Published studies have come to conflicting conclusions regarding the efficacy of policosanol in lowering LDL (i.e., "bad cholesterol") or raising HDL (i.e., "good cholesterol"). Despite a number of studies funded by the Cuban government, which produces and markets the drug, no independent clinical trials todate have found any evidence of the efficacy of policosanol.
Medical research is frequently criticized for not paying enough attention to metabolic differences between men and women and for focusing much more on men. One research team, however, concentrated exclusively on the female response to policosanol. This randomized, placebo controlled, double-blind study consisted of 244 post-menopausal women. All followed a cholesterol lowering diet for six weeks, and then divided into two groups. One group was given a placebo for 24 weeks. The other group was given 5 milligrams of policosanol daily for 12 weeks, followed by 10 milligrams daily for the next 12 weeks. The results were dramatic: Policosanol lowered LDL cholesterol by 25% and raised HDL cholesterol 29%. Total cholesterol levels fell nearly 17% in the policosanol group. In the placebo group, LDL, triglyceride, and total cholesterol levels actually went up.
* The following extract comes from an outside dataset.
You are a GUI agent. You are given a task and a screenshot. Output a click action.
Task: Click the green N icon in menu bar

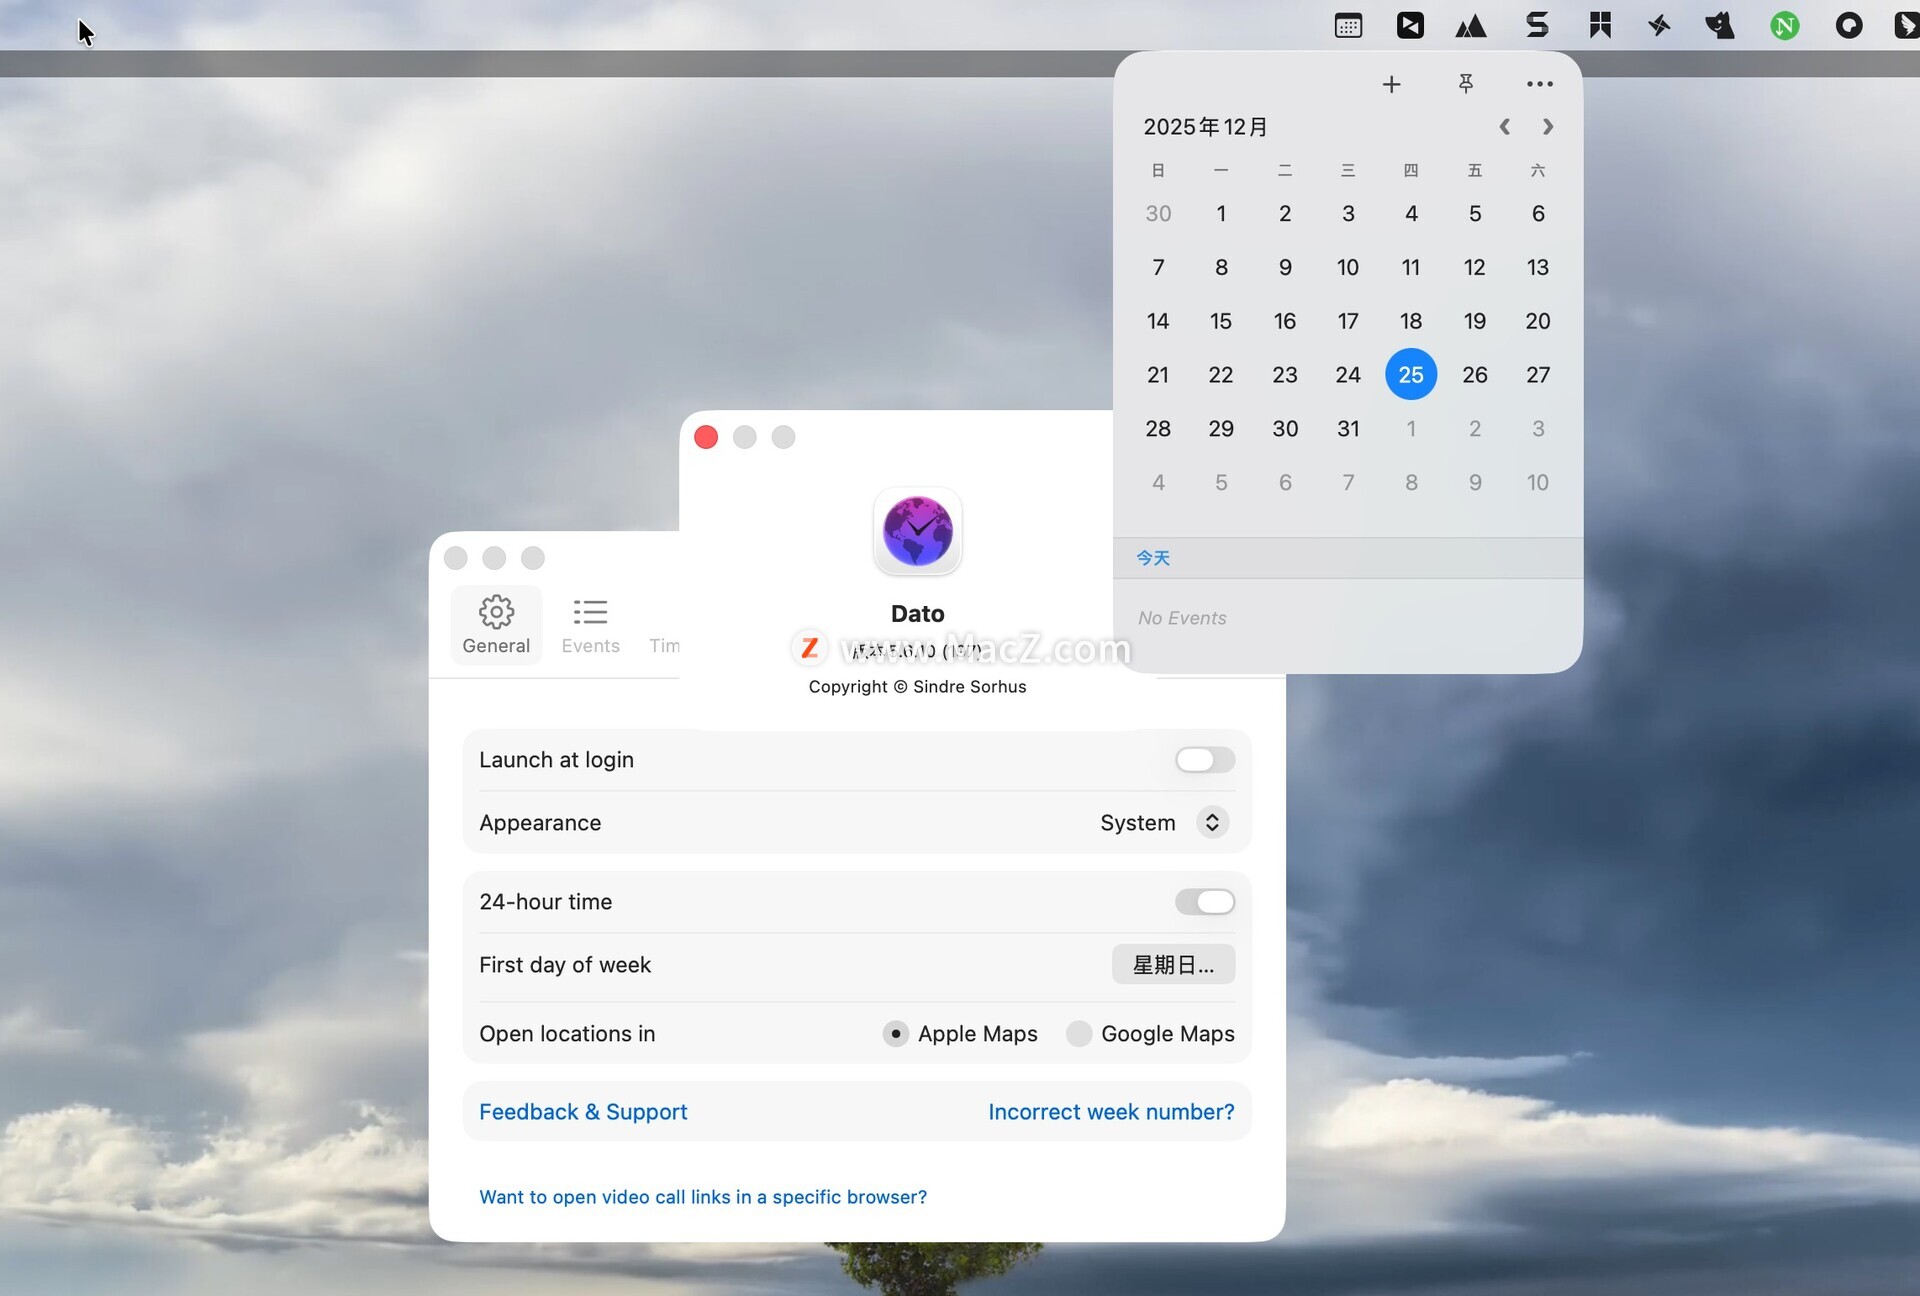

There is extensive documentation lately about coenzyme Q10 (CoQ10), a superior antioxidant thats essential for the production of energy in every cell of the body. Through years of research CoQ10 has been shown to be effective in protecting the cardiovascular system and helping to prevent heart disease. Ironically, statin drugs have been shown to deplete essential CoQ10 levels, which is why some doctors recommend CoQ10 supplements when they prescribe a statin drug.
Last year, US researchers at the University of Illinois (UI) conducted a study to examine the effects of atorvastatin (better known by its brand name; Lipitor) and supplements of CoQ10 on several heart disease markers.
As reported in the American Journal of Cardiology, the UI team tested 14 subjects with no history of heart problems. After taking atorvastatin for three to six months, 10 subjects showed deterioration in at least one marker for heart function, and five subjects had deterioration in three different heart function markers.
Statin therapy is supposed to IMPROVE cardiovascular health.
After tests revealed the potential problems, nine subjects received 300 mg of CoQ10 daily for three months. During this period they continued to take atorvastatin. At the end of this second phase of the study, eight of the subjects showed improved levels of heart function markers, and the five that had previously shown worsening in three different markers improved in all three markers.
This is a small study, but even so, the conclusion - that CoQ10 reduced the potential risk of heart failure that was apparently prompted by atorvastatin use - should serve as an eye-opener for anyone who is sold on the life saving value of statins.
Clearly much more research needs to be done with regards to Statins and their side effects. However, we DO NOT recommend that you stop or reduce your intake of Statins if you are proscribed them. Speak with your doctor or health care professional if you are concerned about Statins or if you are suffering side effects from them and talk about the healthy alternatives that might be available to you.